For consideration of participation in the Service MS: What a Difference a Day Makes program, I, waive and release the National Multiple Sclerosis Society (“Society”), its chapters, directors, officers, administrators, representatives and executors, past and present employees, volunteers, agents, supervisors, participants, all state and local governments, assigns, all sponsors, their representatives and successors and other persons(collectively, the “Releasees”), from any and all claims, liabilities, or causes of action arising out of an injury to me (or my child) and from any and all claims, liabilities, or causes of action arising from my (or my child’s) participation or attendance in this event.

EMERGENCY MEDICAL TREATMENT AUTHORIZATION:  I hereby authorize the National Multiple Sclerosis Society to seek emergency medical treatment for the below mentioned individual(s), who will be participating. 
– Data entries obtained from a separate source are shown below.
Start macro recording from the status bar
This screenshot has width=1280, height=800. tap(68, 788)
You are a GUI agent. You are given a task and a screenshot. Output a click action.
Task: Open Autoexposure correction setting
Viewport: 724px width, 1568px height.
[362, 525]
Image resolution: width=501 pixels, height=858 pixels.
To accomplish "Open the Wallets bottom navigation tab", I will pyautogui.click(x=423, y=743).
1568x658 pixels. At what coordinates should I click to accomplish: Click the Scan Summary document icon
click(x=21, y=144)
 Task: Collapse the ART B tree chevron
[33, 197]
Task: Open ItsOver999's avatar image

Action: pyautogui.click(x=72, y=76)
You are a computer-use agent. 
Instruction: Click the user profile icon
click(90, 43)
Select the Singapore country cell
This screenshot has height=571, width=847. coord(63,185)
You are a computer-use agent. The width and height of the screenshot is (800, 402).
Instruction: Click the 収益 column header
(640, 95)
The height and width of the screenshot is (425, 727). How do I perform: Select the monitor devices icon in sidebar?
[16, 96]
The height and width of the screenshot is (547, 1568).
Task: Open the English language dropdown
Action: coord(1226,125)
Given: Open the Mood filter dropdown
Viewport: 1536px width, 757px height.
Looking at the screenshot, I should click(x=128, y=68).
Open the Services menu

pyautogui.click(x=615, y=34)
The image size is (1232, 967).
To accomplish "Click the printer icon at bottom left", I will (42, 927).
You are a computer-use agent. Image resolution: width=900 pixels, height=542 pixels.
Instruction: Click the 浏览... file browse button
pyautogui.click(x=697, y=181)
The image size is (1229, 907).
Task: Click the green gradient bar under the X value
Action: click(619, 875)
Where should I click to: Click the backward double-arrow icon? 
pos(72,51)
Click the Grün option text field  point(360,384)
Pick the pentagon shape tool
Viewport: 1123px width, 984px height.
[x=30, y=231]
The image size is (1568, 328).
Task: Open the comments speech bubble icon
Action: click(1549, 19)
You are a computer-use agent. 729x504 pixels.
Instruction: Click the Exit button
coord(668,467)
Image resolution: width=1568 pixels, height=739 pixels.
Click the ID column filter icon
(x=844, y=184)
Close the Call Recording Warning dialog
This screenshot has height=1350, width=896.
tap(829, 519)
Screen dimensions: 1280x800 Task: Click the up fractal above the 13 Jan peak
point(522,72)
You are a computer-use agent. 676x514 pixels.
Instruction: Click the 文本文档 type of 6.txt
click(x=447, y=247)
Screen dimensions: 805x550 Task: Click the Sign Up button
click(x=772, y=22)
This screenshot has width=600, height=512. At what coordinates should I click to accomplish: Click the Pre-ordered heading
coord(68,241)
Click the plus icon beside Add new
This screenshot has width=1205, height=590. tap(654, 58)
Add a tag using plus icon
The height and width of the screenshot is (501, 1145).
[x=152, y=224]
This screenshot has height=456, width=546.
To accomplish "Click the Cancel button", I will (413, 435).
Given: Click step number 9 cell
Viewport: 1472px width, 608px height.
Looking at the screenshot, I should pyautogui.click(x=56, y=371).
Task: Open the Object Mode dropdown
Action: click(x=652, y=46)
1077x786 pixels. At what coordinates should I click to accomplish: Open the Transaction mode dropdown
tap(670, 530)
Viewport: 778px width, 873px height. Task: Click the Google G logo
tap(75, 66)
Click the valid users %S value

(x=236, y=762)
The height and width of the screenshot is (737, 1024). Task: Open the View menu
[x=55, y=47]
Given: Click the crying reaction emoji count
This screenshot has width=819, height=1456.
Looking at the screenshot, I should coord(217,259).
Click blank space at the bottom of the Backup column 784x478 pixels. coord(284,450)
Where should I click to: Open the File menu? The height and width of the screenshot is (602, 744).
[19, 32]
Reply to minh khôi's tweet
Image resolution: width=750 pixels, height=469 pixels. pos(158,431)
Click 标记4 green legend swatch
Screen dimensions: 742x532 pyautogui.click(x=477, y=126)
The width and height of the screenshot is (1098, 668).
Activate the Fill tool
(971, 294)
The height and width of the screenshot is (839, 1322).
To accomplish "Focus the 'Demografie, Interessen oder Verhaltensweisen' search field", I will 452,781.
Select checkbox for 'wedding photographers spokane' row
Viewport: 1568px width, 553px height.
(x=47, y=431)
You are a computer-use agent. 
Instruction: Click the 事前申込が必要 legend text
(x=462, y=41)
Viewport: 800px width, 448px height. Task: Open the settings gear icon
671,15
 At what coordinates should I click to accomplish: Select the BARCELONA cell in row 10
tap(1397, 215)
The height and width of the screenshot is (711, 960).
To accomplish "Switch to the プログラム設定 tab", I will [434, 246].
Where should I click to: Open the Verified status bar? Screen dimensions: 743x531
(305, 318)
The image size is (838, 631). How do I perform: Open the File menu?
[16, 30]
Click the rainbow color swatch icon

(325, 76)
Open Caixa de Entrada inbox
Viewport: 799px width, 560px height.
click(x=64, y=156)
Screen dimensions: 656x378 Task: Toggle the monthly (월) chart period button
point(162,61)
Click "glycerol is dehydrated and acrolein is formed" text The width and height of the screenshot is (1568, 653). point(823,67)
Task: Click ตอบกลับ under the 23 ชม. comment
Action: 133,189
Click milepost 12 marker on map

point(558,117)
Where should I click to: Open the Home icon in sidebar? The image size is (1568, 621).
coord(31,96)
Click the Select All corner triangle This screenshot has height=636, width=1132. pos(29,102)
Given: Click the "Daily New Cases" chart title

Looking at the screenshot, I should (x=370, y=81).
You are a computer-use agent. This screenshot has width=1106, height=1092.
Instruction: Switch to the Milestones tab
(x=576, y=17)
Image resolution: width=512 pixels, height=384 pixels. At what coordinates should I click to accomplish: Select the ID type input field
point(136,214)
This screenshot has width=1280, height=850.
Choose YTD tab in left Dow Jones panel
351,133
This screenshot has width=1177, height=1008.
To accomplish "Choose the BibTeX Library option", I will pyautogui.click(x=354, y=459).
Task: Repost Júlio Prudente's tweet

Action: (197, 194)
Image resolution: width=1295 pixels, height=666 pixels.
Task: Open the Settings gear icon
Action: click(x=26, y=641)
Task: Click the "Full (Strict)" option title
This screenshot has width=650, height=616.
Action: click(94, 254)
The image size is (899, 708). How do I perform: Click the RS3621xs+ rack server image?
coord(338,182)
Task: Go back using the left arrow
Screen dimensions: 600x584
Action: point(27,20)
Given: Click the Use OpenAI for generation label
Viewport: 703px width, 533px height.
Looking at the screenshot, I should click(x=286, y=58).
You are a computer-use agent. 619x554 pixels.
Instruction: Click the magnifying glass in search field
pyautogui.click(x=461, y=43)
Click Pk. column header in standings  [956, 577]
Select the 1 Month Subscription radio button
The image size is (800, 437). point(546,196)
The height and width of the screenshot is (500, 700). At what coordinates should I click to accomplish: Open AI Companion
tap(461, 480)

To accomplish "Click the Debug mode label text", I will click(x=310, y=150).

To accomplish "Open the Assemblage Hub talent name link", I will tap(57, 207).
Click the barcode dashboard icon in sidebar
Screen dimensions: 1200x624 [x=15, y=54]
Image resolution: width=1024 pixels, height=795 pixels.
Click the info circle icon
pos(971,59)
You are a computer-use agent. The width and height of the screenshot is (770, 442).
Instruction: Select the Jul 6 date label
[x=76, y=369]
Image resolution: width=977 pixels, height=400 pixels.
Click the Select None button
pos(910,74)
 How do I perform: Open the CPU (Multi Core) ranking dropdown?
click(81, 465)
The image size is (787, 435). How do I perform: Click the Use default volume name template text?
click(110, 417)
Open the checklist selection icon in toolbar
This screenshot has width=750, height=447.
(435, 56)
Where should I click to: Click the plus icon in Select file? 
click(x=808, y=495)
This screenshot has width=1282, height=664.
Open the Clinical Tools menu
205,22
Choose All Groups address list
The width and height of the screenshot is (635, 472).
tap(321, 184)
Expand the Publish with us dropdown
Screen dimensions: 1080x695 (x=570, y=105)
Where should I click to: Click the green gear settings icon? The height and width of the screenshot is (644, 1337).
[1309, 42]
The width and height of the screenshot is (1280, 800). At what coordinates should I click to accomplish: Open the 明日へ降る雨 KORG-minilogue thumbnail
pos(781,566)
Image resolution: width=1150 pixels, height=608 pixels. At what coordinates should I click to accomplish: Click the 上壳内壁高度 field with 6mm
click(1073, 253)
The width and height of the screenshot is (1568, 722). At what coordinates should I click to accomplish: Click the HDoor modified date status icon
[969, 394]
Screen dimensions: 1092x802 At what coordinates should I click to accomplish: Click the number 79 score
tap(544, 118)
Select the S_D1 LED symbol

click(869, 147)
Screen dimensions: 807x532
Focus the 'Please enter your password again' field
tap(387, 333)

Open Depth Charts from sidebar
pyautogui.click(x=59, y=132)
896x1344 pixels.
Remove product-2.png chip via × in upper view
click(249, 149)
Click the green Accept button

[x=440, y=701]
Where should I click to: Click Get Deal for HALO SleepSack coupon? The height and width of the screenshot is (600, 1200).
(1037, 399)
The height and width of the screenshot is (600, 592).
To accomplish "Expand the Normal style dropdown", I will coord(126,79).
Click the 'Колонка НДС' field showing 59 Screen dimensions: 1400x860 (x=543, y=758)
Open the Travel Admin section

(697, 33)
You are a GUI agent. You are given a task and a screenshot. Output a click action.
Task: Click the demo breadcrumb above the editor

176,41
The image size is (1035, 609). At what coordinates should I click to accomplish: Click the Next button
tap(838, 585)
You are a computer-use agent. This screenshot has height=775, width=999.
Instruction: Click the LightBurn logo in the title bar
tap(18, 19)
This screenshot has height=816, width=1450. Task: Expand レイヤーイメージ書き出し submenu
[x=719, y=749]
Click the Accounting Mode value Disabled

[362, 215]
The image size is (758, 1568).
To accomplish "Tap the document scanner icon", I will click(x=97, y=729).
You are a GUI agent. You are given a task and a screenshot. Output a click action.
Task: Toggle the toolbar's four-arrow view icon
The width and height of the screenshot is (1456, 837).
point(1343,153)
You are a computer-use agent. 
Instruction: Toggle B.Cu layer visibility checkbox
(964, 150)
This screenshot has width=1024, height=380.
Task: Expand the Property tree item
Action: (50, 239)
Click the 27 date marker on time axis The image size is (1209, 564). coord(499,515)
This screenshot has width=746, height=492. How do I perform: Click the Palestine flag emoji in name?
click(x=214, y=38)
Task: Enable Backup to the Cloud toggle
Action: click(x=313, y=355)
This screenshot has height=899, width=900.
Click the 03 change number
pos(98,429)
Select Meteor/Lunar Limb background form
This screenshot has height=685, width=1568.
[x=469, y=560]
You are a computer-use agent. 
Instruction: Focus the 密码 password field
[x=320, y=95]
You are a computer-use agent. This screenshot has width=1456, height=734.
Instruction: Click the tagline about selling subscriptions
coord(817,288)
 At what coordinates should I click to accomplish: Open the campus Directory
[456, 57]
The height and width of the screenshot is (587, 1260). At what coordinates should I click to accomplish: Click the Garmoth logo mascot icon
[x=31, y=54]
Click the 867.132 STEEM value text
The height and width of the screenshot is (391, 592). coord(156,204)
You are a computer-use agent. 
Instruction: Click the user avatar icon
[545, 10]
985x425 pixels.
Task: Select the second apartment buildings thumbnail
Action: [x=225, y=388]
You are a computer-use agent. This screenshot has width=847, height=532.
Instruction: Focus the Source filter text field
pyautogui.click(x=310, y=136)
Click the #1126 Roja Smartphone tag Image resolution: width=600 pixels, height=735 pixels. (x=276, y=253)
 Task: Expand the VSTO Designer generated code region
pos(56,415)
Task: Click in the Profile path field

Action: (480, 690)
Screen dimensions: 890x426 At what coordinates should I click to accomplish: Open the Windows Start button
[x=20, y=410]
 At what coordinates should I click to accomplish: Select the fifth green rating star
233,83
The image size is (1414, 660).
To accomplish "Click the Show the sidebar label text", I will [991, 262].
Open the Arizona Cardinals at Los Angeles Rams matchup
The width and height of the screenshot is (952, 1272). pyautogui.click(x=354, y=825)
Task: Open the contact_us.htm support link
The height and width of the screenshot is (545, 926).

CONFIDENTIALITY AGREEMENT:  To the degree that I may be given access to the identity and details of persons with multiple sclerosis and their families, I will safeguard such information in strict confidence.

PHOTOGRAPHY/MEDIA RELEASE

I hereby grant full permission to Society to use, reuse, reproduce, publish, or republish any photographs, motion pictures, recordings, or any other record of my participation in this event, including all Society sponsored pre and post event activities, in any medium now known or hereafter developed, alone or in conjunction with other material, without restriction as to changes or alterations, as well as to use my name, voice, likeness, and/or other indicia of identity, for editorial, educational, promotional, advertising, and commercial purposes, including without limitation in connection with the solicitation of contributions and the furtherance of the corporate objectives of Society. Further, I relinquish all rights, title, and interest in any and all photographs, motion pictures, recordings, or other records of Service MS: What a Difference a Day Makes I may take or capture to Society.